# NLG Project: Making your own lyrics model

###Step 1. Make sure you have the data!

In [None]:
# use the os library with getcwd() method

###Step 2: Setup fastai, then import fastai and pandas.

In [None]:
!pip install -Uqq fastbook
import fastbook
fastbook.setup_book()

In [None]:
from fastbook import *
from fastai.text.all import *

In [None]:
import pandas as pd

### Step 3: Preprocess Data.

In [None]:
# read in the data, check the data format

In [None]:
# rename the columns to align on a specific 'key'

In [None]:
# merge the data (similar to an inner join in SQL)

In [None]:
# get only english artists and relevant columns

In [None]:
# drop all duplicate songs and reset the index 

In [None]:
# get all artists with alot of songs (more variety if we have more data)

In [None]:
# index only a specific artist by the 'Artist' name

### 4.Create dataloader using fastai.

### Short lesson: Data and Model. 

##### The model: We will be creating a 'language model', which you can think of as a student that will learn how to write lyrics in the style of some artist.  **Model=Student.** 

##### The learning task: Using 'self-supervised learning' for teaching the student to learn songs without us having to specifically 'label' the song lyrics. Instead, it will learn to take a word in a song and guess the next one (eg. It will get the word "Happy" and try to guess "Birthday"). **The data will be able to 'label' itself since we will be giving it one word in a song, and make the student guess the next one.**

##### Turn lyrics into something the computer can understand:
1. Tokenize: Convert the song lyrics (string) into a list of words. As a simple example, "happy birthday to you, happy birthday to you" -> ["happy", "birthday", "to", "you", ",", "happy", "birthday", "to", "you"]. 
2. Numericalize: Convert each word into a unique token (because the computer likes numbers). To continue the example, ["happy", "birthday", "to", "you", ",", "happy", "birthday", "to", "you"] -> [0, 1, 2, 3, 4, 0, 1, 2, 3] where 0 = "happy", 1 = "birthday", 2 = "to", 3 = "you", 4 = ",". 
3. Dataloaders: Finally, we will make the data for a 'guess next word student'. The way this works is that we give the student "Happy" with "birthday" as the correct answer (label), then "birthday" with "to" as the label, then "to" with "you" as the label and so on. **Student is given the first words in a song and is told to guess the second one. Then the student is given the second and guesses the third. This pattern continues multiple times.**

You can think of the dataloaders as the books we are giving the student to learn from. The books contain questions and answers (similar to a math textbook) so that the student can learn when it is right and wrong.

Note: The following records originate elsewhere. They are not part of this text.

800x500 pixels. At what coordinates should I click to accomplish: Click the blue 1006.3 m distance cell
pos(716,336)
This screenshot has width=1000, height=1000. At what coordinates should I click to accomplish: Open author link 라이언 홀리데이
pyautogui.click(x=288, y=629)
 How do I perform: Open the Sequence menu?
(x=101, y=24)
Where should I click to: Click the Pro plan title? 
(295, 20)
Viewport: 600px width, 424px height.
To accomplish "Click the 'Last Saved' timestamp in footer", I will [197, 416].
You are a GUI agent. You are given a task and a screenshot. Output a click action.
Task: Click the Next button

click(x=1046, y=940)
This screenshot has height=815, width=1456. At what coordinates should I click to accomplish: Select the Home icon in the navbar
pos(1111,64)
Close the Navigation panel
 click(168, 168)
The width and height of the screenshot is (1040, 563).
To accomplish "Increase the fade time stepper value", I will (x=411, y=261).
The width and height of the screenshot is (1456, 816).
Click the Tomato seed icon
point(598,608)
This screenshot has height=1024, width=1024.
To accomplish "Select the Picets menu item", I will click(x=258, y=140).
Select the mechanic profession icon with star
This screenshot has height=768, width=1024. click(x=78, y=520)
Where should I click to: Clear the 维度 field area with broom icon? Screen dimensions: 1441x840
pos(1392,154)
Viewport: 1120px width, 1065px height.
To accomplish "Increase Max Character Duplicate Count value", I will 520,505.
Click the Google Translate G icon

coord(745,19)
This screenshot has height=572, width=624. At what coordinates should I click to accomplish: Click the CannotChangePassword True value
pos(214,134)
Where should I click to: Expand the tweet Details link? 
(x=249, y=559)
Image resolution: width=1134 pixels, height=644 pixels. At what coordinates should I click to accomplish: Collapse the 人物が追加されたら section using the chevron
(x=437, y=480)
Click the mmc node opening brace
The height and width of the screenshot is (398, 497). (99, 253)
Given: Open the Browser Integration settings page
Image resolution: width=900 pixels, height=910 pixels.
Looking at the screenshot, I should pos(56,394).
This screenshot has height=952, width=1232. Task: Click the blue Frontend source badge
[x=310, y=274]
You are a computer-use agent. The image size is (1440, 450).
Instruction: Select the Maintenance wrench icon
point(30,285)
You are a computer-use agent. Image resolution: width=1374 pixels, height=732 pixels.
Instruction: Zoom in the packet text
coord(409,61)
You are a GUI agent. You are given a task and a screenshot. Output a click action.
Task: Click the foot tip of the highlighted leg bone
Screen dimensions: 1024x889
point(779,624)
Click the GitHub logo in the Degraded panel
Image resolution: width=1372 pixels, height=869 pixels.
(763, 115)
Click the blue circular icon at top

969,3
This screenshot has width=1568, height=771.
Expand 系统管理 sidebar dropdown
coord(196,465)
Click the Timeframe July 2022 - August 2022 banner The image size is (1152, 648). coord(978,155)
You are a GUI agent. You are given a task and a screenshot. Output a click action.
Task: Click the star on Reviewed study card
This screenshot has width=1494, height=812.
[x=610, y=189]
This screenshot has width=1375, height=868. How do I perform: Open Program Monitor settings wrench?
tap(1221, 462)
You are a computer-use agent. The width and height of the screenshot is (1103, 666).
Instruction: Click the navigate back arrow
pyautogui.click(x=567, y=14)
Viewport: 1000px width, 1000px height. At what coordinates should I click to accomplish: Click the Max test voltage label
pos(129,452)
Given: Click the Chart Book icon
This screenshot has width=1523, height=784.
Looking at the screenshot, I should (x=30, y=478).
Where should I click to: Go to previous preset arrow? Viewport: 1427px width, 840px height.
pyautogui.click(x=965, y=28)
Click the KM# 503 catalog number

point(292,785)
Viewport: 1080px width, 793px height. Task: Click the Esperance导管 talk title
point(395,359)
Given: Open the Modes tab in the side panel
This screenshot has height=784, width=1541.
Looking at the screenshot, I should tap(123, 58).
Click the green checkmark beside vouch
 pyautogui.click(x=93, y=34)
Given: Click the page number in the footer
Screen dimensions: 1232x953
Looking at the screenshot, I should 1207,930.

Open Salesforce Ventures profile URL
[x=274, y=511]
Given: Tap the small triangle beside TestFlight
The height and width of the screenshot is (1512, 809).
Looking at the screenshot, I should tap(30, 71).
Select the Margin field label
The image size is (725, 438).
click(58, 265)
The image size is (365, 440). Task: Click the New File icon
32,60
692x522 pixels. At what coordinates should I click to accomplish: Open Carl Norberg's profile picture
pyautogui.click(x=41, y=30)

Remember: in this case the 'questions' in the textbook are one word in a song and the 'answer' is the next word in the song. 

In [None]:
# create the datablock as a language model with 72 sequence length

### Short lesson: Optimizations.

The dataloader uses a few tricks to speed up training the student. 
1. Sequence length: The student has limited memory so we need to break up the songs for them to learn. The sequence length represents how many words in a song we want the student to learn at a time. 
2. Batch size: This student is actually an alien from another planet that has the ability to learn multiple songs at the same time! The batch size represents how many songs we want the student to learn, all at the same time!

In [None]:
# create the dataloaders with batch size of 128

# Train a model using transfer learning

### This is where the magic happens!
Now, we put it all together. We give the student some songs for a particular artist and tell the student to start learning. Hopefully, the student will start to pick up on certain things from that artist's style as it learns. 

In [None]:
# create a learner

In [None]:
# fit for 5 epochs with lr of 0.004

In [None]:
# unfreeze and fit for 20 more epochs using lr_max=slice(3e-6, 3e-4)

### FYI: I lied.

In reality, there is no...
1. Student
2. Songs books
3. Magic learning

There is actually...
1. A pretrained deep learning model (LSTM)
2. Song data formatted as pytorch tensors in dataloaders
3. A learning cycle taking place, where an optimzer takes gradients and performs back propagation to 'teach' the LSTM

There are also various NLP deep learning architectures (which are like sample students), called 'RNNs', 'LSTMs', 'GRUs', 'Transformers', etc. To be honest with you this isn't that important, as long as you understand the basics, you can build your way up to the rest :)

# Predictions with Model

In [None]:
def get_most_complex(start_text, preds):
  max_len = 0
  max_i = -1
  for i, pred in enumerate(preds):
    pred_cardinality = len(set(pred.split()))
    if pred_cardinality > max_len:
      max_len = pred_cardinality
      max_i = i
  
  return_str = preds[max_i]

  val = -1
  occurrence = len(start_text.split())
  for i in range(0, occurrence):
    val = return_str.find(' ', val + 1)

  return start_text + return_str[val:return_str.rfind('.')+1]


In [None]:
start_text = "Heyo this is it"
words = 60
sentences = 5
preds = [learn.predict(start_text, words, temperature=0.75)
         for sentence in range(sentences)]

get_most_complex(start_text, preds)

'Heyo this is it is an honest call to call attention to a new thing , and it can be seen when purpose and actions are given away to the naked eye .'

### How to learn more about machine learning, deep learning, and NLP?
1. Start with some free kaggle courses. https://www.kaggle.com/learn. Would recommend all the courses there (no you don't need to do them all. Start with the basic Python one and go from there). They are all free and only take a few hours to complete so they are a great way to get started. 
2. Learn about deep learning with fastai deep learning for coders free course. **Most of the information I learned which is in this notebook is from there.** They have a course website with some video lessons which can be found here: https://course.fast.ai/, as well as a free textbook in the form of python notebooks (like what we are using right now) which can be found here: https://github.com/fastai/fastbook. This is an amazing course to learn about deep learning and I would really recommend it. 
3. After you learn enough, you should try to make your own projects (like this one that I made!)
4. Finally, consider teaching others. This is a great way to make sure you learned the content well enough.